To John M. Connelly, who died in 1906, was issued in 1895 an insurance certificate, for $1,000, by the insurance department [endowment rank] of the fraternal order known as the Knights of Pythias of the World. The monthly due or assessments due. from him on his policy contract were fully paid by him *304until that maturing for June, 1903. That month’s assessment was not paid, as will appear from the statement to follow; so under the rules of the order, which, in part, became a part of the contract, his insurance was treated by the order as having ceased because of the forfeiture asserted to have been wrought by the failure to pay the assessment for the month of June, 1903. It was conceded that the June assessment was not paid at all, much less by the time it should have been during that month; but the forfeiture asserted thereon was sought to be avoided by reason of the authoritative, unqualified declaration of a clerk or assistant of the local agent of the order at Birmingham, to an authorized representative of the insured, that no such person as John M. Connelly had insurance with the order in that jurisdiction and the declination to receive the then tendered sum of the June, 1903, assessment. It appears that there was an error in the books of the local agent’s (a section secretary) office whereby “H” was substituted for “M” in the middle initial of Connelly’s name. The defendant (appellant) controverted in the evidence the two major facts involved in the assertion of the avoidance of the forfeiture and denied the authority of the clerk or assistant of its local agent to bind the order by the declaration stated and by the refusal to accept the sum tendered, if so, in payment of the June, 1903, assessment. The section secretary of the order was J. H. Heineke. The clerk or assistant was Mrs. Heineke, his wife.
With reference to the question of Mrs. Heineke’s authority in the premises, our conclusion is that the court was correct in submitting that inquiry to the jury for decision on the facts and circumstances shown in the evidence.

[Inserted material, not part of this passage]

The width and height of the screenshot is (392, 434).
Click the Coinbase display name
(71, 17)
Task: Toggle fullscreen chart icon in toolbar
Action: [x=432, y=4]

*305It was ruled, by this court in Syndicate Ins. Co. v. Catchings, 104 Ala. 176, 189, 16 South. 46, that the powers usually (there enumerated) conferred on agents representing insurance companies are not of such personal nature, evincing personal trust and confidence only, as to invoke the maximum, “Delegatus, non protest delegare.” On brief for appellee, a number of supporting citations are collated in addition to those set down in our mentioned decision.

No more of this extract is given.